Simpson thereby single-handedly brought the discipline of paleontology into the mainstream of biological research by validating fossil evidence for solving evolutionary questions. Before Simpson, what fossils had to say to biologists as articulated by paleontologists was at best confusing, at worst contradictory, when compared to their own observations and theories. Simpson debunked, once and for all, many previous paleontological explanations of evolutionary phenomena that depended upon inherent or internally directed forces, like "momentum and inertia," which argued that once organisms began to evolve they continued to do so because of the momentum of past evolution; "racial senescence," the notion that organisms in a given line may exhaust their evolutionary reserves and become extinct; "orthogenesis," that organisms evolve toward some future goal and thus intermediate stages exist only as steps toward that goal rather than as viable ends in themselves; and "aristogenesis," that organisms are driven forward in their striving for perfection. Simpson demonstrated that such explanations were not consistent with modern genetic theory. He also provided the coup de grace to lingering claims for the inheritance of acquired characteristics through use and disuse. Thereafter, if paleontologists were to carry conviction, they had to ground their interpretations of macroevolution in terms of microevolution.

Another equally important contribution of Tempo and Mode was Simpson's identification of significantly varying rates of evolution--very fast, average, and very slow--and his explanation of how such differing rates would yield characteristic patterns of evolution within the fossil record (hence the title "Tempo and Mode in Evolution.") Simpson invoked a special importance for the environment, with all its physical, chemical, and biologic manifestations, in influencing evolutionary patterns and rate.
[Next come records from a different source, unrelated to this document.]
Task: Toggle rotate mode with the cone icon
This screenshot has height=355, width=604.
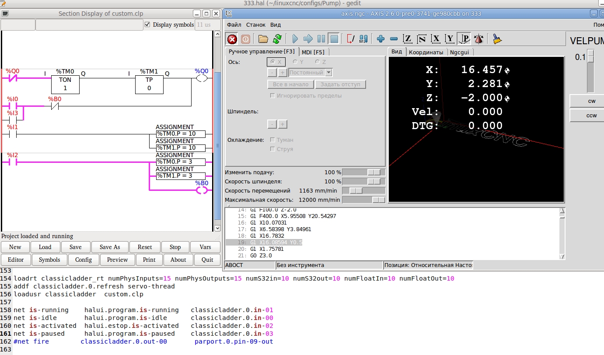Action: point(479,39)
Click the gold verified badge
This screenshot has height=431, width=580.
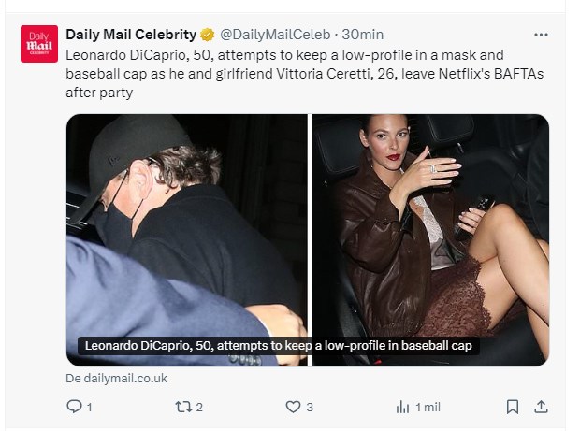pyautogui.click(x=206, y=35)
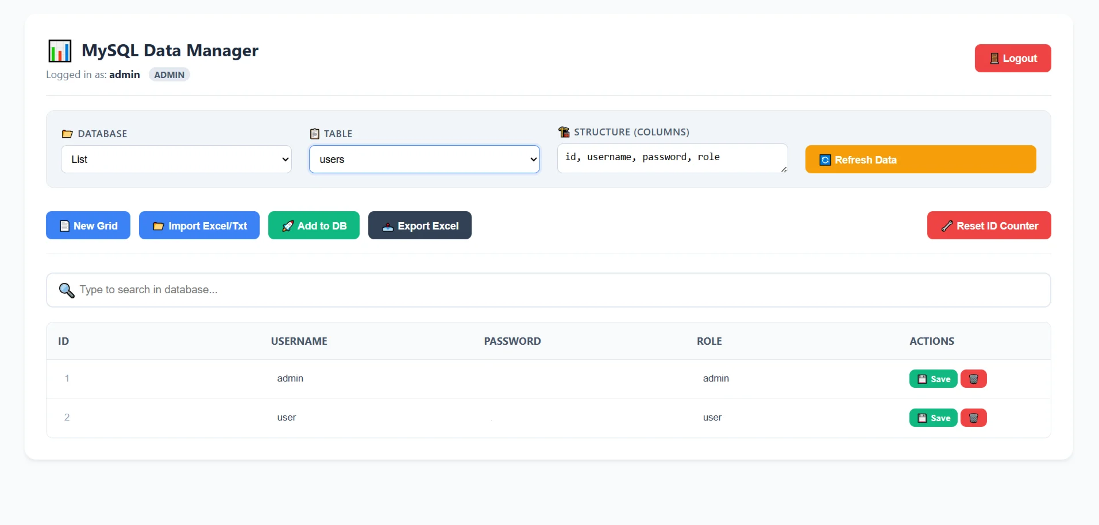Reset the ID Counter
Viewport: 1099px width, 525px height.
pyautogui.click(x=989, y=225)
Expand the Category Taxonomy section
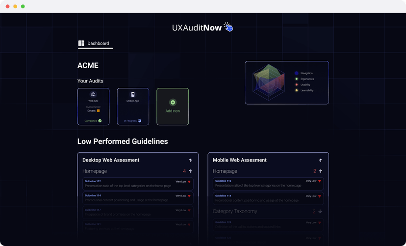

Simpson was thus preeminent among paleontologists and evolutionary biologists for the two decades following World War II; indeed he was a household word for these scientists. And as often happens when fame in a field is so great--even a field as arcane as paleontology--it spills over into public consciousness. Thus, in the 1950s and 1960s, Simpson appeared on the cover of the Saturday Review of Literature, was the subject of a full-page cartoon in the New Yorker, was featured in a radio broadcast by Lowell Thomas, and was periodically mentioned in the national newspapers, especially his home town papers, The New York Times, Herald-Tribune, Sun, and World-Telegram. He even appeared on early television, guiding an anchorman through the fossil displays at the American Museum.

Despite this public exposure and despite his many writings--both professional and popular--George Gaylord Simpson was a difficult man to know. To most people, even those colleagues with whom he worked closely, he seemed reserved, often aloof, extremely guarded about his private life, and capable of sharp critical comment. He did not make friends easily, and those whom he referred to as good friends in his autobiography were surprised to be so considered. Because Simpson made no special efforts to cultivate friendship among his many acquaintances, he put most people off. Clearly more brilliant and more renowned than most around him, he accentuated the distance between them by his lack of warmth. By the time he died, some of his colleagues of his own generation had long given up knowing him; others, through hearsay, wrote him off as cranky, difficult, even embittered.

Toward the end of his life, Simpson's reputation waned somewhat, in part because his contributions became so thoroughly assimilated into current theory and practice that the identity of the originator was forgotten. Moreover, the next generation of evolutionists, especially among paleontologists, began to question some of Simpson's conclusions. In particular, some current paleontologists challenge the idea that macroevolutionary events portrayed by fossils are merely long-term extrapolation of the short-term microevolutionary processes seen by the experimentalists and naturalists. Whatever history's final evaluation of Simpson's contribution may be, during much of his lifetime he was judged by many of his peers to be the leading paleontologist and one of the key founders of modern evolutionary theory.